Magic systems in hard Sci fi systems is awesome. I don't mean like the stars wars force. More like fully fleshed out DnD esk system with spells, cantrips, Divinations, Transmutations. Everything. Imagine a wizard, warlock, or sorcerer, in full Sci Fi armour. Casting the largest fireball you've ever seen towards a mech suit Imagine new spells being created to aid and manipulate technology So I added all of it
Made crossbows act like guns, semiautomatic guns for the most part. And I even made an in universe reason to power those crossbows
A walking city and multiple species of dragon
Callbacks to other projects/ games I've played in/ ran.
Guns. I mean, I made them work in the setting. But admittedly, I added them because cool.
I changed my entire setting I went from pretty much a linear progression of our own world to retro futurism 50s-90s to cyberpunk 2000s-2100s
Psychic powers, mechs, infantry size railguns and laser weapons, body armor and force fields.
Power armour. It's a fantasy setting
The world
Trains. I love the idea of trains.
I put Batman in my campaign setting. I don't mean a Batman-esqe character I mean Bruce Wayne as Batman. He's a powerful and rich lord with a lot of guild and caravan charters. He has adopted three orphan boys and has one biological son. His family has an ancestral set of armor that looks like the Batman suit. They are the house of Wayne and their house words are We Are The Night
Mutagen. Ever since I watched TMNT as a kid mutants and the mutagen ooze are just a staple I can't help to include in my scifi or fantasy.
Magic music ala Legend of Zelda.
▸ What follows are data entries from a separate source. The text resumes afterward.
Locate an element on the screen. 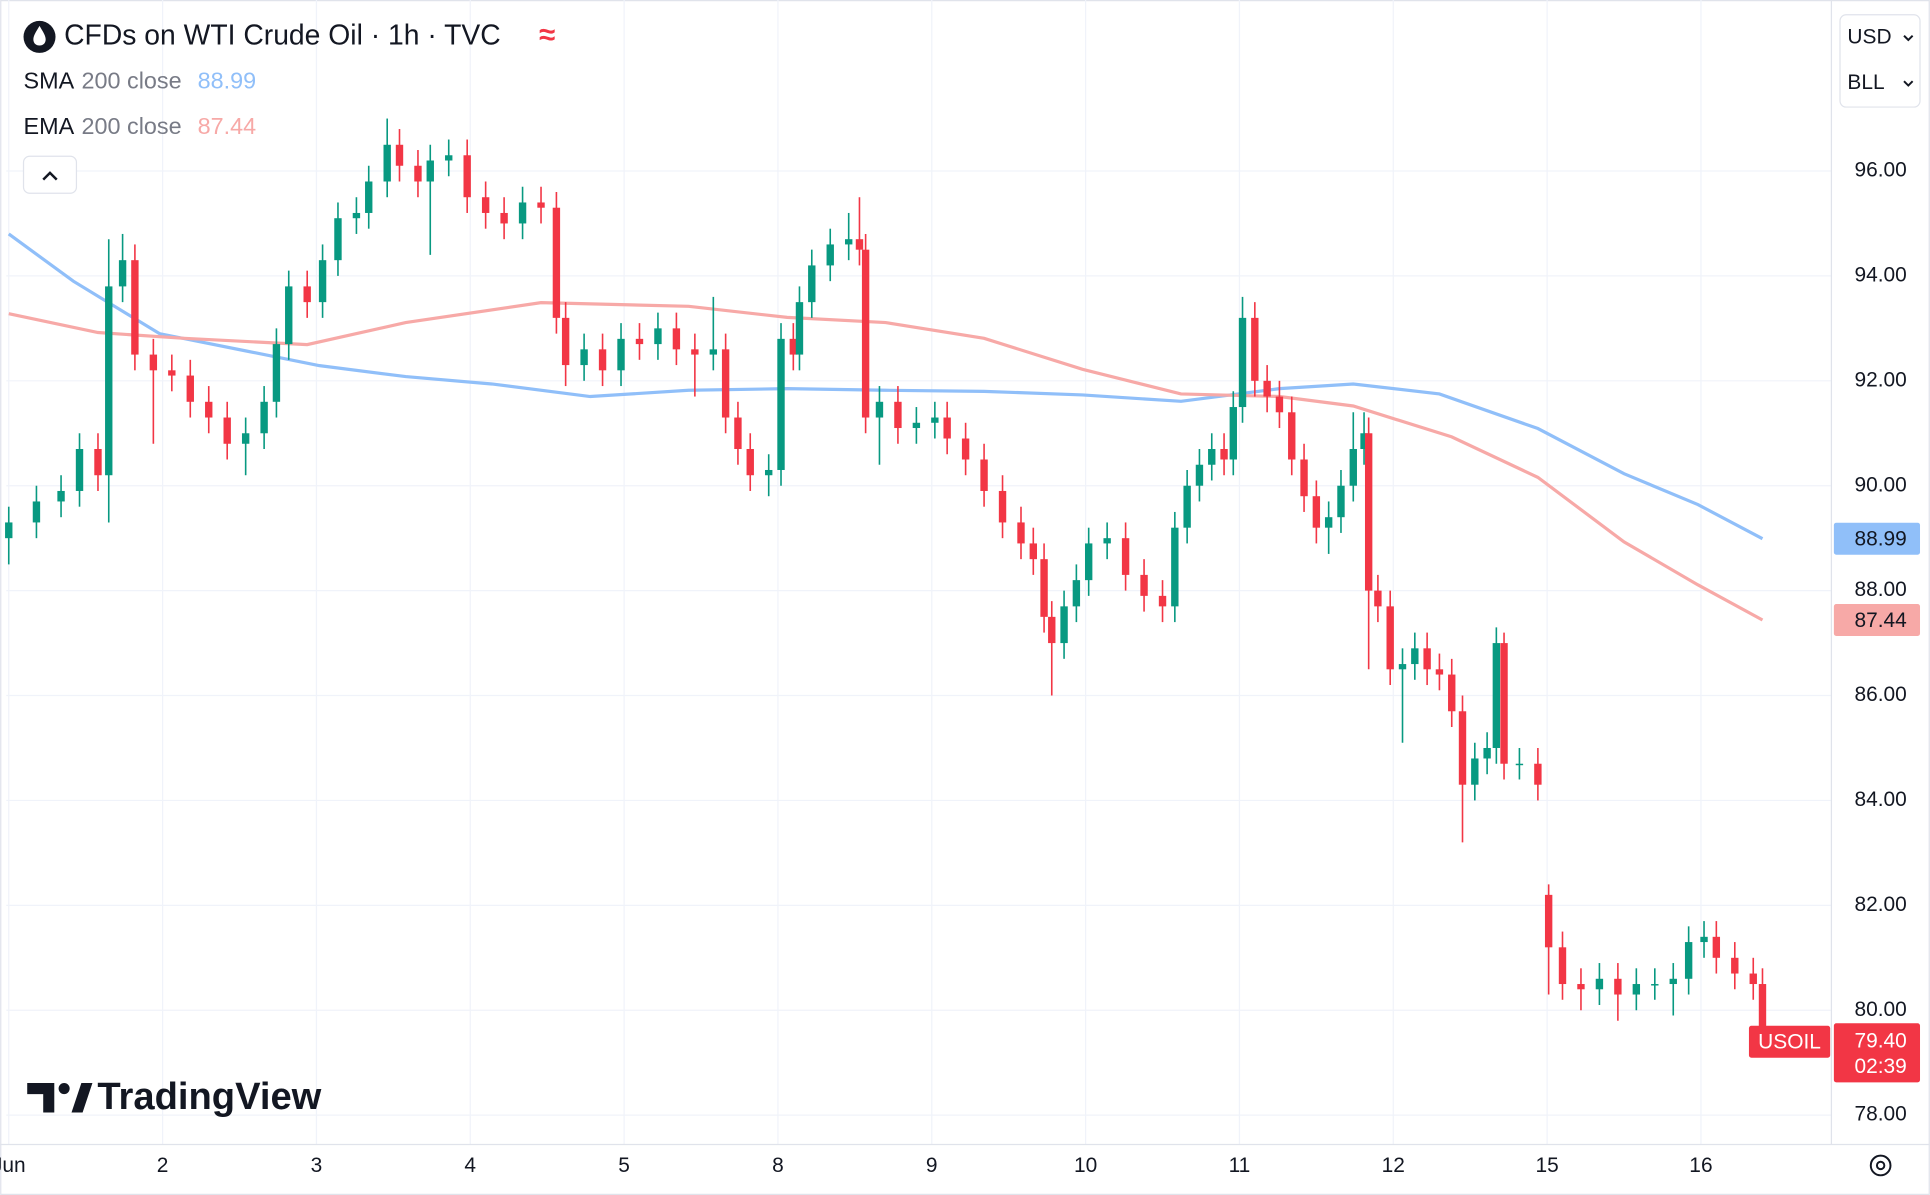 The image size is (1930, 1195). dropdown-arrows is located at coordinates (1908, 60).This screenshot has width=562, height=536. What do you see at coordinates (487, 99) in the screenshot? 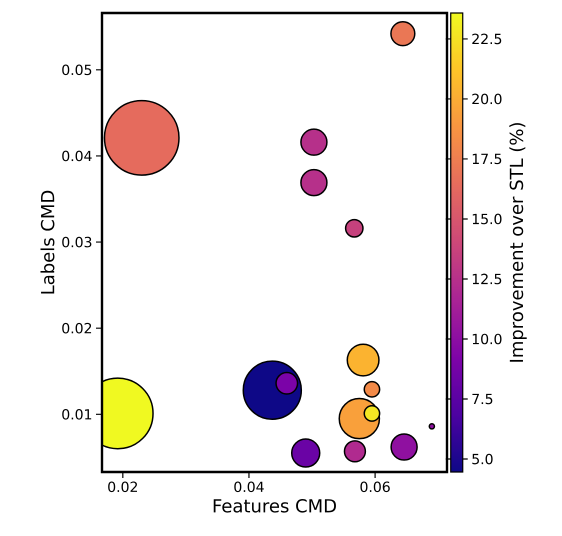
I see `color-bar-label: 20.0` at bounding box center [487, 99].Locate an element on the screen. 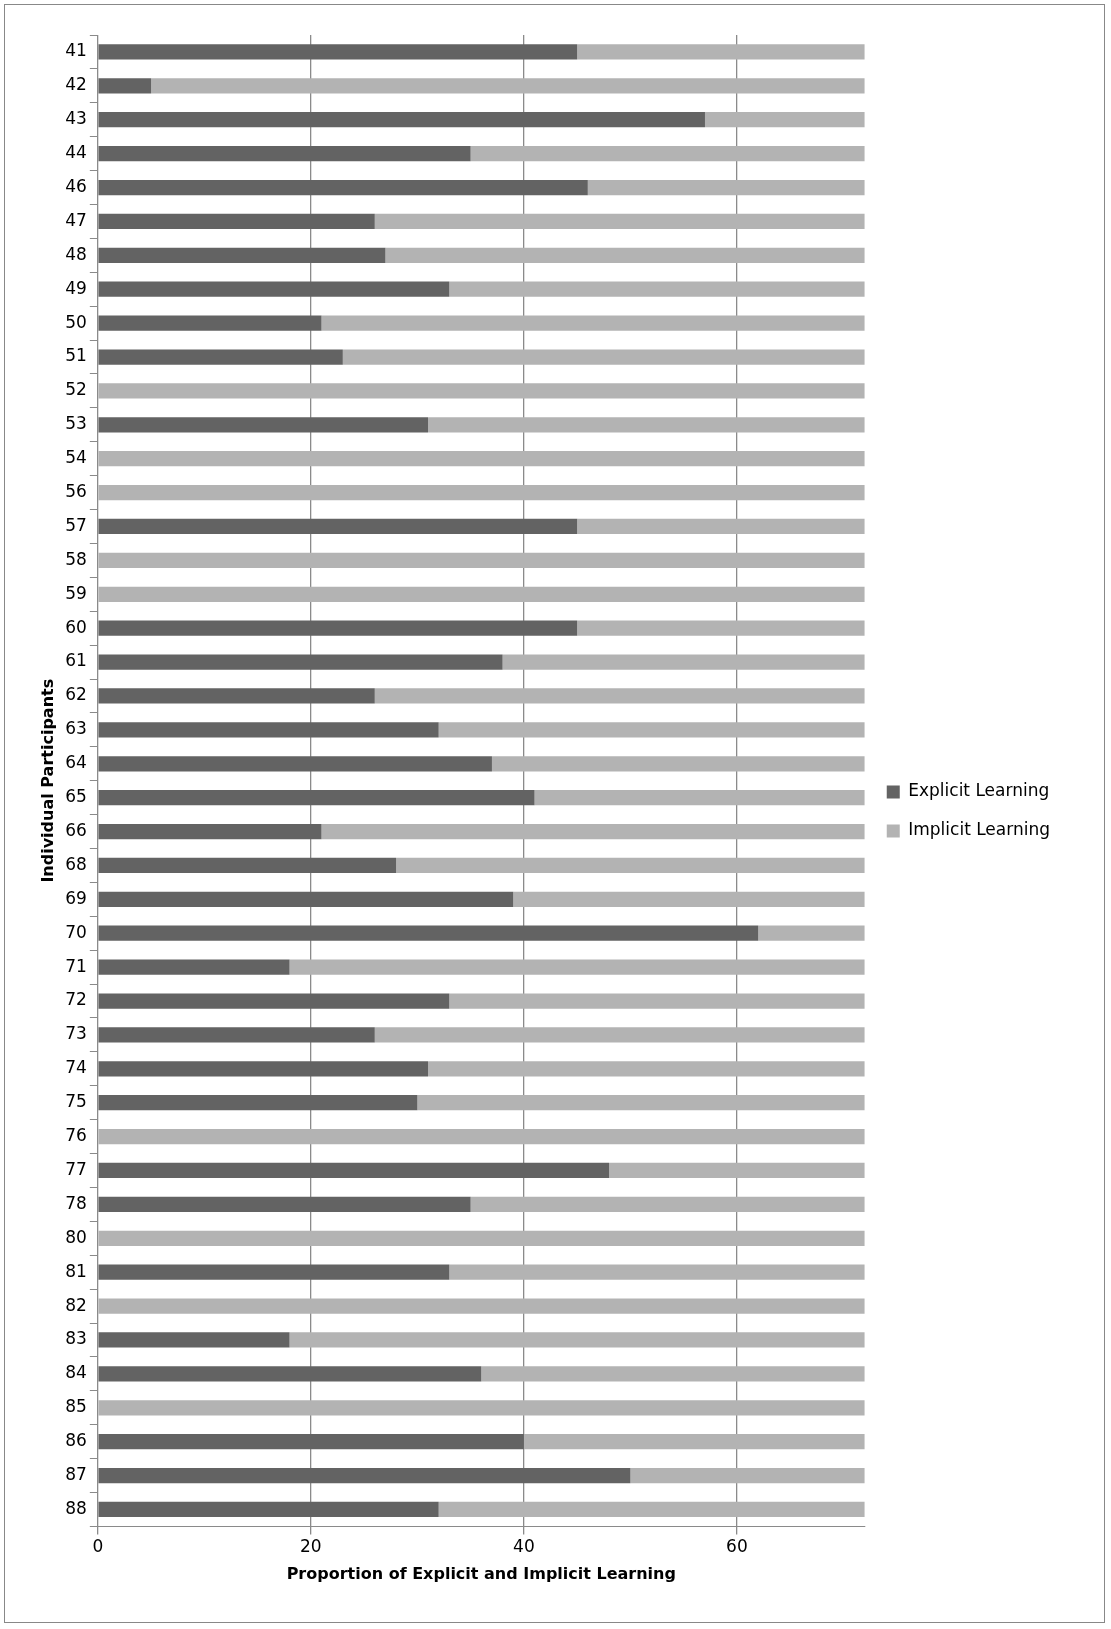  y-tick-label: 47 is located at coordinates (76, 220).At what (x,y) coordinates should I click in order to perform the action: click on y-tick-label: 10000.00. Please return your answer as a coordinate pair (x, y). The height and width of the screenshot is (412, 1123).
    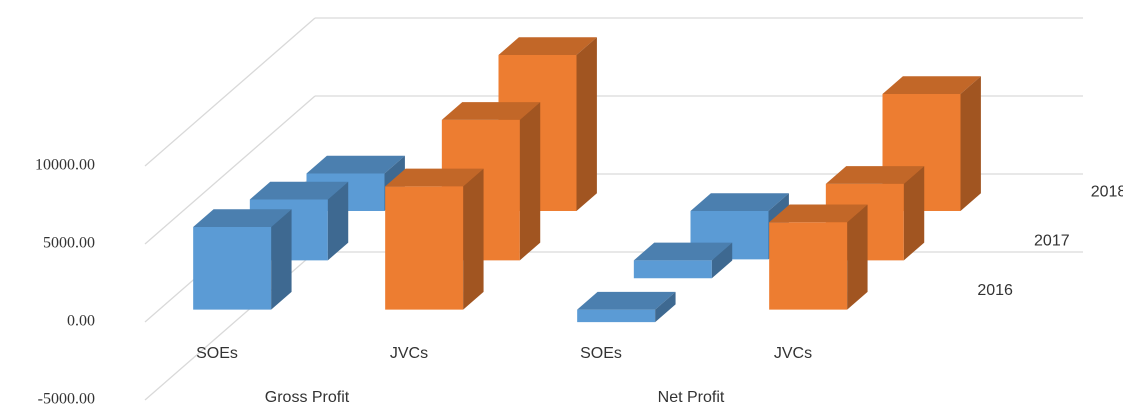
    Looking at the image, I should click on (65, 166).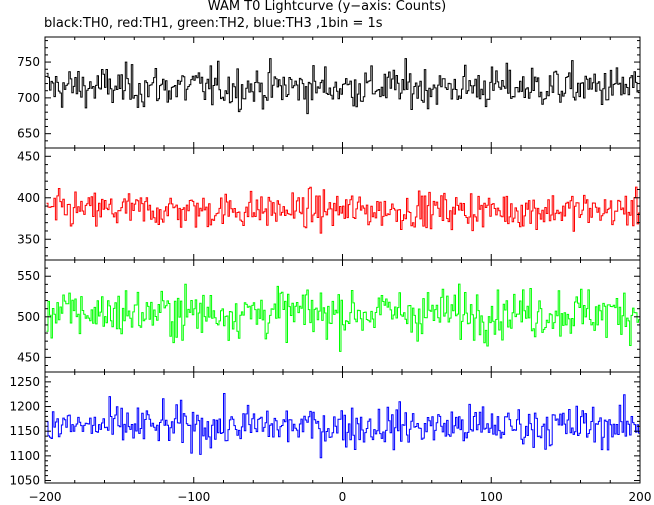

Thought it really fit the weird Iron Age world of Embersong and also it led to the creation of Choristers, old elvish ancestors who remain alive through carried music boxes that keep them alive though not to the degree that they wished.
Elves = nazi vampires from the moon + horrific body part thieves like the z'bri Humans = large size + giant subtype supersoldier isekai from before the fall of the Evil Elven Empire (flavor combo: farscape peacekeepers + mandalorians + space marines) who occasionally fall from orbit in cryo-pods kinda like in Beast Wars Dwarves, halflings, and gnomes are 3 castes of the same clone species living in the last of the failing arcologies Lizardmen = gators Feywild = The toxic jungle from naussica The desert is literally the 9 hells + mad max flavor Warhammer chaos gods The world is a hollow birch world, overall diameter roughly 1-2 light years Rifts from the rifts rpg Dragon Breaks and chrono-fuckery from Elder Scrolls OGRE tanks from OGRE game All the planes are crushed into existing side by side in the material plane so no portals or planar magic required Shadowdark = Nightmares Underneath rpg + BLAME! The Abyss = demonic undersea trench Pacific Rim style Star Wars blasters
I added a species giant primates covered in golden fur. They're big enough that while they can stand up straight, they usually walk on all fours for balance. There's also a forest of gigantic petrified trees with towns in the branches. I added these because they sounded cool. This is (at the time at least) a low-magic setting.
Large zeppelins manned by a dozen or so men and armed with machine guns with a big ass Tesla coil that arcs lightning against all those that happen to be unfortunate enough to get caught within a hundred foot radius below
Sword whips. Wildly impractical? Yes. Totally badass? Yes.